Fixing a slow XQuery functionAuthor: Dave Cassel | Category: Software Development
Sometimes an application is slower to respond than we like. There are a variety of reasons this can happen — hardware, indexes, algorithms. MarkLogic offers some tools to investigate the software aspects of code running too slow. The rest of this post is a case study investigating slow responses on a project I worked on last year. I’ll mention some of the tools you can use and some of the problems you can look for.
Last year I was involved in a project where I was seeing page-load times over 10 seconds. Since I’m used to seeing sub-second responses for even complex queries, it was clear something had gone very wrong. I fixed a couple smaller things before locking onto the big problem. The major problem turned out to be a pretty important change, affecting the data structure for the whole application!
Looking for problems
I’d load a page and not see any data for 10+ seconds. I started my investigation with Chrome’s Developer Tools (View -> Developer -> Developer Tools) and went to the Network tab to see specifically what URL was taking so long (an AJAX request). That gave me a URL that was hitting an XQuery module. It turned out that module just did a little processing of the HTTP parameters, then passed them into a function (gs:search) in a library module (search-lib.xqy).

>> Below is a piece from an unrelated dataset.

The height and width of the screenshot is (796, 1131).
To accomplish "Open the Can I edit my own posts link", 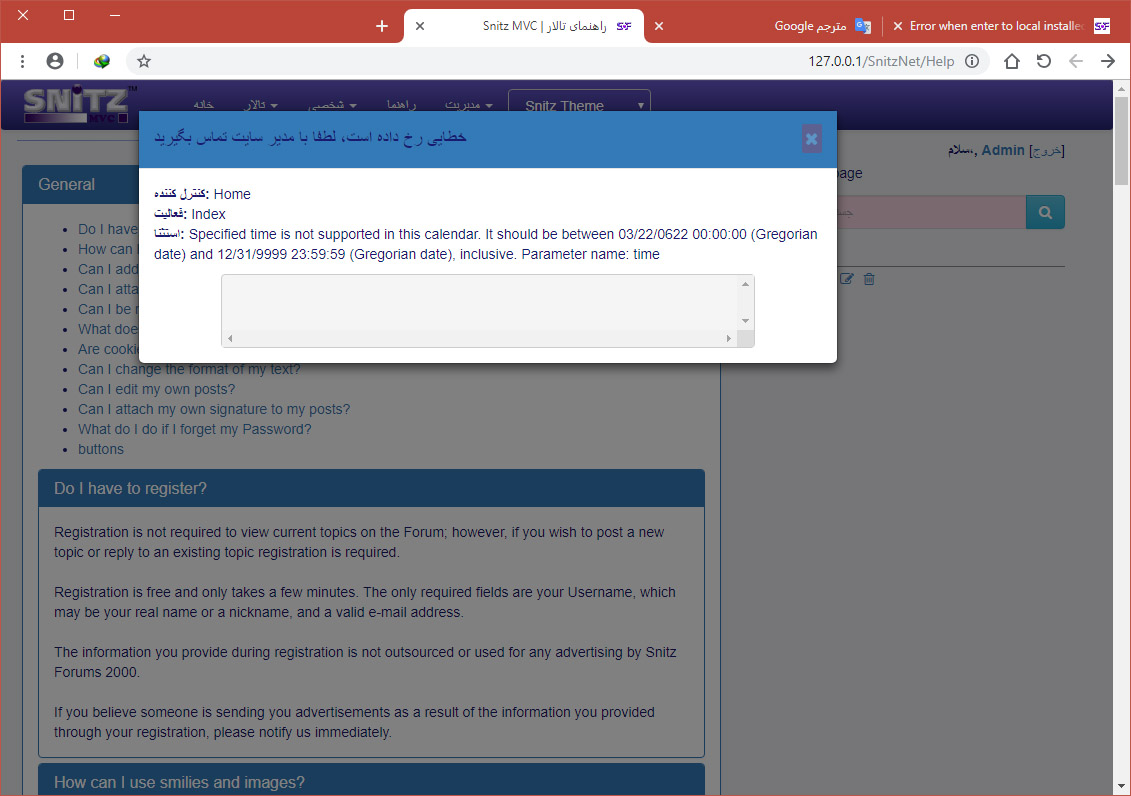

So far, so good — that’s a good practice that allows me to isolate the functionality I need to work with. The next tool I turned to was Query Console. I set the Content Source to the application’s database, used an import statement to make the library function available.
import module namespace gs = "http://marklogic.com/project/search" at "/app/ws/lib/search-lib.xqy";
Then I called the function, passing in some realistic parameters, which I’d also gotten from the Network tab in the browser. I called it once just to make sure I had the parameters right, then turned to the profiler. (Note that this means I was working with a warm cache. Go directly to the profiler will give the results you’d see with a cold cache.) To run the profiler in either MarkLogic 6 or 7, you click on the Profile tab before clicking the Run button. The profiler gives you a table, showing you the location of an expression (file, line number), the count (how many times that expression was evaluated), Shallow % (what percentage of the run time did it take to evaluate this particular expression), and Deep % (what percentage of the run time did it take to evaluate this expression and any expressions kicked off by it, such as when a function calls another function). That pointed me toward a function called gs:doc-compliance-map(). In the particular search that I ran, it was called over 300 times and took up a significant percentage of the total run time.

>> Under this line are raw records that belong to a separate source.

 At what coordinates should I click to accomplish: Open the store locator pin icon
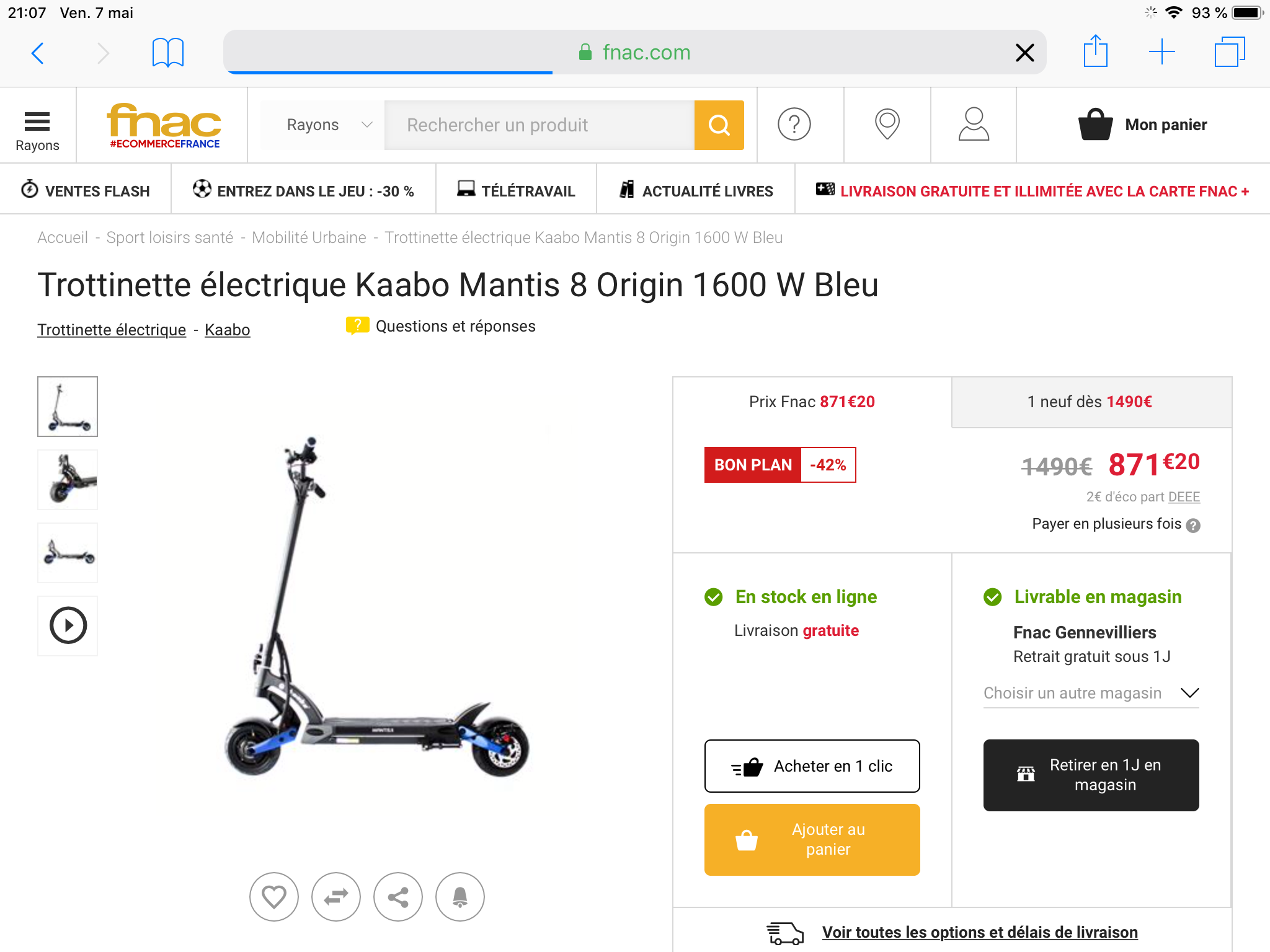(x=887, y=125)
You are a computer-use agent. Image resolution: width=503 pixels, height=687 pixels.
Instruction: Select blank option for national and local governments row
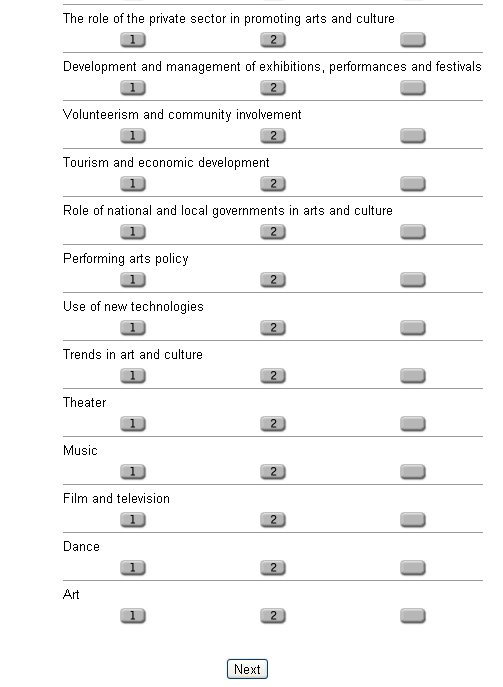pyautogui.click(x=413, y=232)
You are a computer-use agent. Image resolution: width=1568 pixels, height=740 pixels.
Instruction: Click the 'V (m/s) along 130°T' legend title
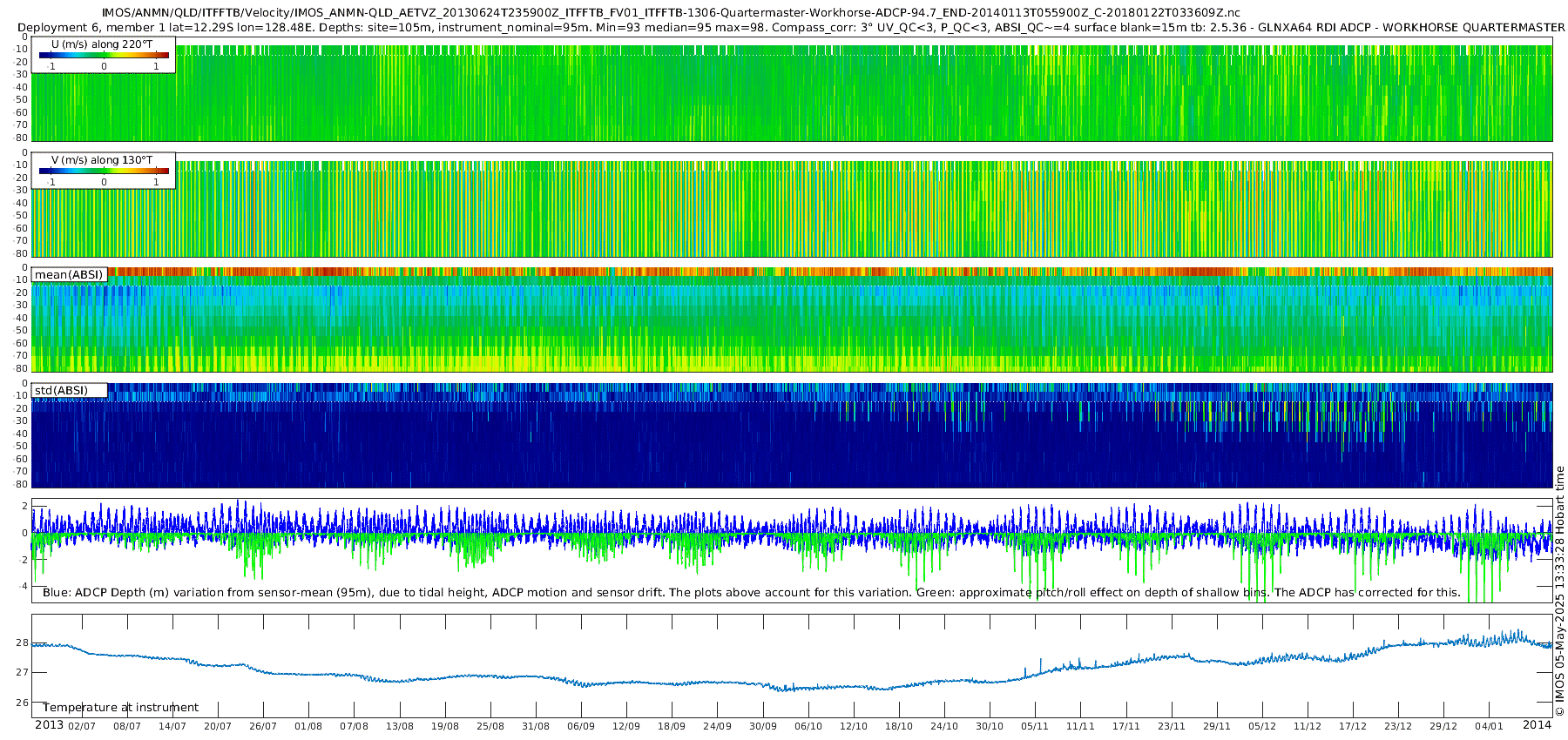point(102,160)
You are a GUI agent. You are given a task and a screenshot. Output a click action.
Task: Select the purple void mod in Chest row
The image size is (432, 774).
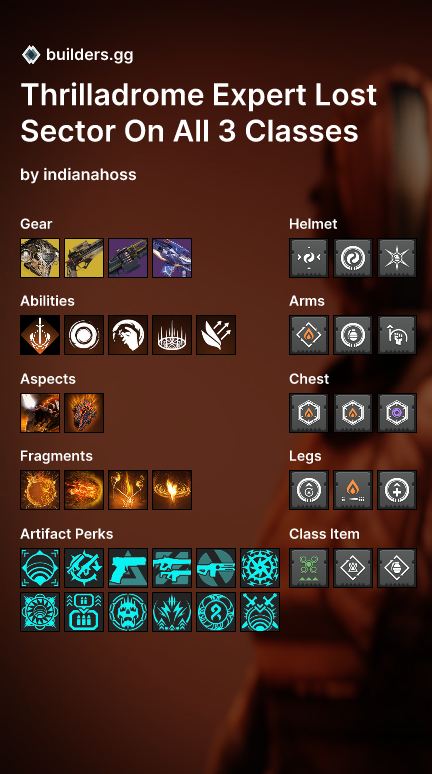pos(396,413)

Pagination isn’t just for the front-end code; it makes life easier on the server, too. After all, results past the first page or two may well never be looked at, so why have the server do the work? As mentioned, for this application at this stage, it turned out this was okay, and fixing this was relegated to the future.
Takeaway: limit search requests to the amount of data you’re going to show. You can always come back for more.
The profiler had narrowed the problem down to the gs:doc-compliance-map() function. Before we go any further, let’s take a look at that function.
On taking a closer look, I saw that gs:doc-compliance-map() called gs:highlight(). Since the Deep % for gs:doc-compliance-map() was higher than its Shallow %, I figured that was worth a look. Here’s gs:highlight:
Takeaway: Use the profiler to determine where code is slow — it’s the right tool for the job. Focus on functions where the shallow % is high.
Let’s think about what gs:highlight is doing. It loops over the results of cts:search() and calls cts:highlight() on each of those results, doing some in-text replacements to wrap search matches in <b> tags. We’re passing two things to cts:search(). The first says that we’re only interested in results in the document at a particular URI; the second says that the document needs to match some passed-in search criteria. Given that we’re not using fragmentation in this database, and therefore a document = a fragment, limiting the results to a particular URI means that we don’t need to loop on the results. Calling cts:search() makes sense if we want to ensure that the document at that URI matches the search. In this case, we know the document at that URI matches the search, because up in the gs:search() function (not shown), this was one of the URIs found by a call to search originally! So far, what we need is more simply expressed like this:
But we can go a step further. The highlight function marks up the document based on a search, surrounding hits with <b> tags. But looking at the doc-compliance-map() function, nothing is done with the <b> tags! It turns out that we can simplify the doc-compliance-map function itself by replacing the call to gs:highlight() with fn:doc(), simply retrieving the document.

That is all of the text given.